Task:
The data needs to be returned in full, exactly as it reads.

(Collected data)
:::::

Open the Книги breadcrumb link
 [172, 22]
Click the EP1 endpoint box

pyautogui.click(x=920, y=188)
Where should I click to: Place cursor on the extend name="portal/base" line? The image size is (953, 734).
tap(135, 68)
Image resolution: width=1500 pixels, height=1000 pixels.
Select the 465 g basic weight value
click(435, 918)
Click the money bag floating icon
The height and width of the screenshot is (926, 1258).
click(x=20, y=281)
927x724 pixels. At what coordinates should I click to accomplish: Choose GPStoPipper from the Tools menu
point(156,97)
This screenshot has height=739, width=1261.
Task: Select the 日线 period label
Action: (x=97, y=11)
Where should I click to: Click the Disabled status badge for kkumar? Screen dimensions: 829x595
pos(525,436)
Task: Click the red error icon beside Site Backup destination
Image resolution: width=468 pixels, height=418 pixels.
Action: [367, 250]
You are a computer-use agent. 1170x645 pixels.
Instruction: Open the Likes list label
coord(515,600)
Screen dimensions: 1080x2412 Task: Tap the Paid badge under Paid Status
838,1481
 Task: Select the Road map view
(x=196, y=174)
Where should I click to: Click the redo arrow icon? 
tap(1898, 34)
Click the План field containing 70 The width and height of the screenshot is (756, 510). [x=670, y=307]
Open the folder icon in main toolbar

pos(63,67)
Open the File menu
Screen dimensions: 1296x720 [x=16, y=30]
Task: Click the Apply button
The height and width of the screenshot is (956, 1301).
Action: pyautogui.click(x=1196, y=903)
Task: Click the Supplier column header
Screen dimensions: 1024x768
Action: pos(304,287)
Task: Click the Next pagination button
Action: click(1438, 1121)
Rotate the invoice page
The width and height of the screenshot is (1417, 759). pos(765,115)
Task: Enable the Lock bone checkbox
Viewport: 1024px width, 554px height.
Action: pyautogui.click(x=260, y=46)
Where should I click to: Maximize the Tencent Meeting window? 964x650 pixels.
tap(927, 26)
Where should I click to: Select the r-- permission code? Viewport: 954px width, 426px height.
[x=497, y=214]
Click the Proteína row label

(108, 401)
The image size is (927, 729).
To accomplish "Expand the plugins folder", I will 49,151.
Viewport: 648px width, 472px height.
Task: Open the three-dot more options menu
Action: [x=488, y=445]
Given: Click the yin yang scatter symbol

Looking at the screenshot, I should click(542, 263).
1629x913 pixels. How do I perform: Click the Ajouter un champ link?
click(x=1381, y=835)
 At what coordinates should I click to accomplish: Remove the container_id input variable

:::::

Solved exercise:
Open the Книги breadcrumb link
 [172, 22]
Click the EP1 endpoint box

pyautogui.click(x=920, y=188)
Where should I click to: Place cursor on the extend name="portal/base" line? The image size is (953, 734).
tap(135, 68)
Image resolution: width=1500 pixels, height=1000 pixels.
Select the 465 g basic weight value
click(435, 918)
Click the money bag floating icon
The height and width of the screenshot is (926, 1258).
click(x=20, y=281)
927x724 pixels. At what coordinates should I click to accomplish: Choose GPStoPipper from the Tools menu
point(156,97)
This screenshot has height=739, width=1261.
Task: Select the 日线 period label
Action: (x=97, y=11)
Where should I click to: Click the Disabled status badge for kkumar? Screen dimensions: 829x595
pos(525,436)
Task: Click the red error icon beside Site Backup destination
Image resolution: width=468 pixels, height=418 pixels.
Action: [367, 250]
You are a computer-use agent. 1170x645 pixels.
Instruction: Open the Likes list label
coord(515,600)
Screen dimensions: 1080x2412 Task: Tap the Paid badge under Paid Status
838,1481
 Task: Select the Road map view
(x=196, y=174)
Where should I click to: Click the redo arrow icon? 
tap(1898, 34)
Click the План field containing 70 The width and height of the screenshot is (756, 510). [x=670, y=307]
Open the folder icon in main toolbar

pos(63,67)
Open the File menu
Screen dimensions: 1296x720 [x=16, y=30]
Task: Click the Apply button
The height and width of the screenshot is (956, 1301).
Action: pyautogui.click(x=1196, y=903)
Task: Click the Supplier column header
Screen dimensions: 1024x768
Action: pos(304,287)
Task: Click the Next pagination button
Action: click(1438, 1121)
Rotate the invoice page
The width and height of the screenshot is (1417, 759). pos(765,115)
Task: Enable the Lock bone checkbox
Viewport: 1024px width, 554px height.
Action: pyautogui.click(x=260, y=46)
Where should I click to: Maximize the Tencent Meeting window? 964x650 pixels.
tap(927, 26)
Where should I click to: Select the r-- permission code? Viewport: 954px width, 426px height.
[x=497, y=214]
Click the Proteína row label

(108, 401)
The image size is (927, 729).
To accomplish "Expand the plugins folder", I will 49,151.
Viewport: 648px width, 472px height.
Task: Open the three-dot more options menu
Action: [x=488, y=445]
Given: Click the yin yang scatter symbol

Looking at the screenshot, I should click(542, 263).
1629x913 pixels. How do I perform: Click the Ajouter un champ link?
click(x=1381, y=835)
 At what coordinates should I click to accomplish: Remove the container_id input variable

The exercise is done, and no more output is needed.